I need to confess something to you right off the bat. If you’re anything like me, you oftentimes get this re-occurring feeling of wishing “you knew back then what you know now” sort of thing. It happens to me a lot—for I could have spared myself from some trouble!—but alas, we live, we grow, and we learn. At any rate, the confession I have is this: I wish I knew then how much pietism was ingrained in me. I hate the feeling of knowing something now and realizing how much help it could have been a long time ago. But out of all the things I wish I knew, this problem is the thing I think I resent the most.

The reason Pietism is something I personally take exception to the most is because of how destructive it is. It affects everything: how you live your life now, how you view the future of the world, how you process things that go in your own life as well as world events, and so on. Instead of thinking covenantally, and thus seeing the world through the lens of ethics, I was consumed with Pietism—I wanted the higher spiritual life, one devoid of worrying about earthly matters. Instead of being a spiritual man according to how the Bible describes it, I was attempting to go about my maturity the way man thinks I should go about it. I simply did not realize until a few years ago just how impotent my understanding of the Bible (and its applicability to all things), truly was.

So what is Pietism and why is it such a problem? Let me define what I mean by Pietism by starting with what I don’t mean. I don’t mean that we should not commit ourselves to pious acts. There is a distinction that needs to be made between Pietism and piety. We should read our Bibles, pray, go to a biblical church, tithe, partake of communion, and live on mission together as the church. These are pious things and we should do them. Often. By strict definition, piety is merely the outward manifestation of internal reverence and religion. Pietism, however, as a systematic philosophy ought to be contrasted with pious acts of righteousness. In other words, all Pietists value piousness, but not all people committed to piousness are Pietists.

To reiterate, the critique presented here is not towards committing ourselves to pious actions—like the Puritans, we do believe in experiential religion. The critique I’m offering is for the philosophy of Pietism that believes in the “deeper life,” the “spiritual only-ists” who think that only inward spirituality is what matters in the here and now—we can’t get wrapped up in the material.

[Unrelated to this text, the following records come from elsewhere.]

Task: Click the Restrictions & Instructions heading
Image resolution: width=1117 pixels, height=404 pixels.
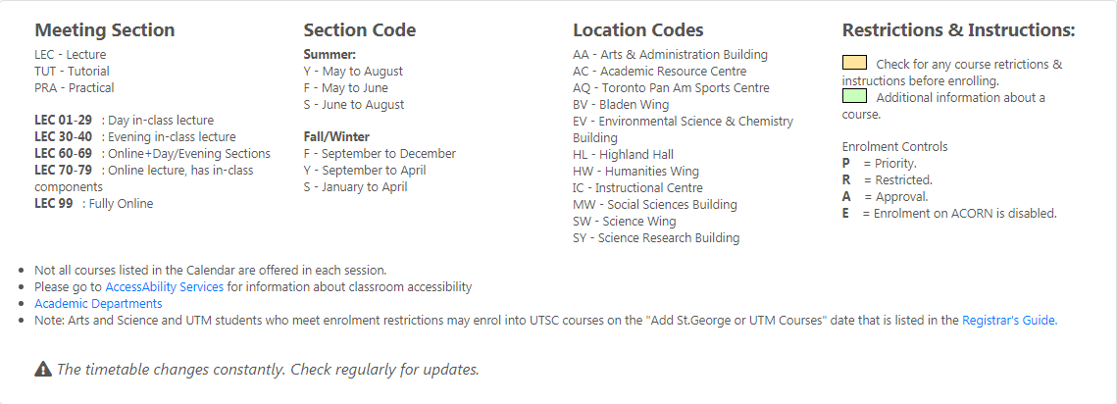Action: click(x=959, y=30)
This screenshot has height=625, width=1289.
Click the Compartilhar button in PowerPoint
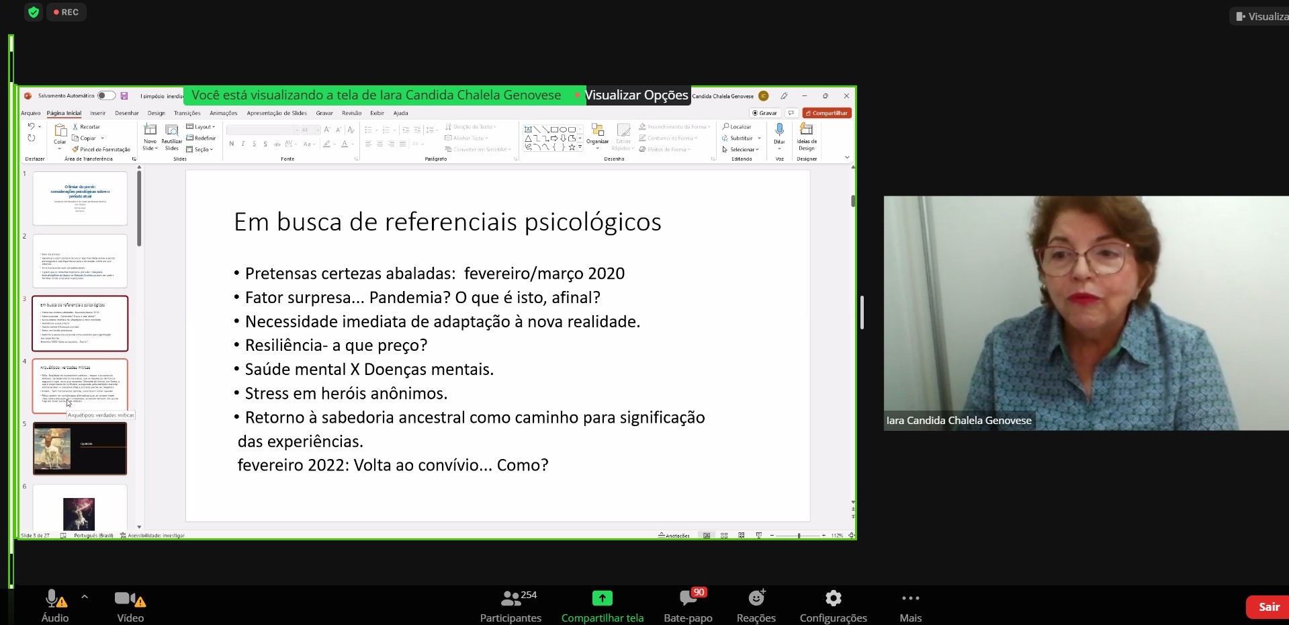click(827, 113)
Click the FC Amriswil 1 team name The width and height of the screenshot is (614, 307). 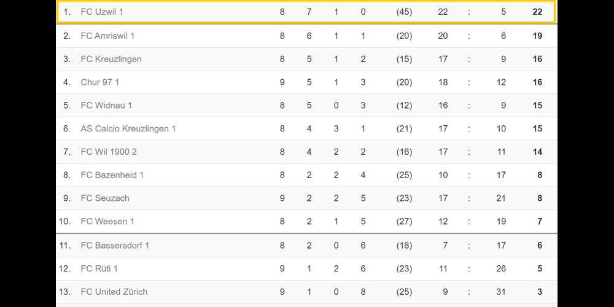tap(107, 36)
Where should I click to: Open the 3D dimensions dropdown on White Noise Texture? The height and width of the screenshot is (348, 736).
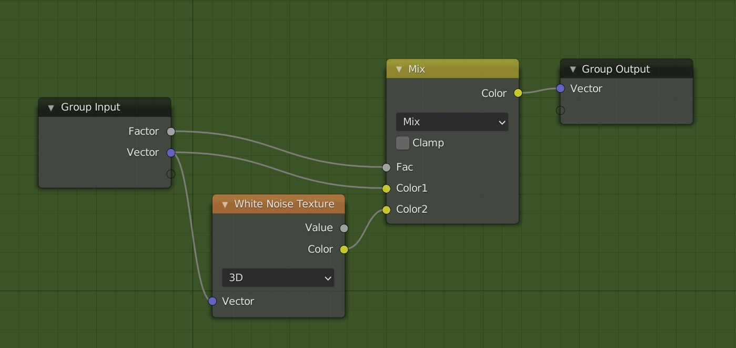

Pietism was a reactionary movement following the Protestant Reformation. It tried to bring Christian life out of the perceived chains of a morbid, stale religious experience. Orthodoxy was believed to be “dead,” so a commitment to reinvigorate the spiritual lives of Christians was in view. This in and of itself wasn’t inherently a problem, for we should be people who have outward actions that align with what we believe to be truthful on the inside. But the movement gained traction, especially in the Moravian wing, as well as the Methodism and Holiness movements. Though Wesley’s methodism should be considered pietism-light, the problematic teaching of perfectionism and the erroneous second-blessing doctrine, coupled with the heretic Charles Finney’s full blown Pelagianism, has all contributed to the Pietism we face in our nation today.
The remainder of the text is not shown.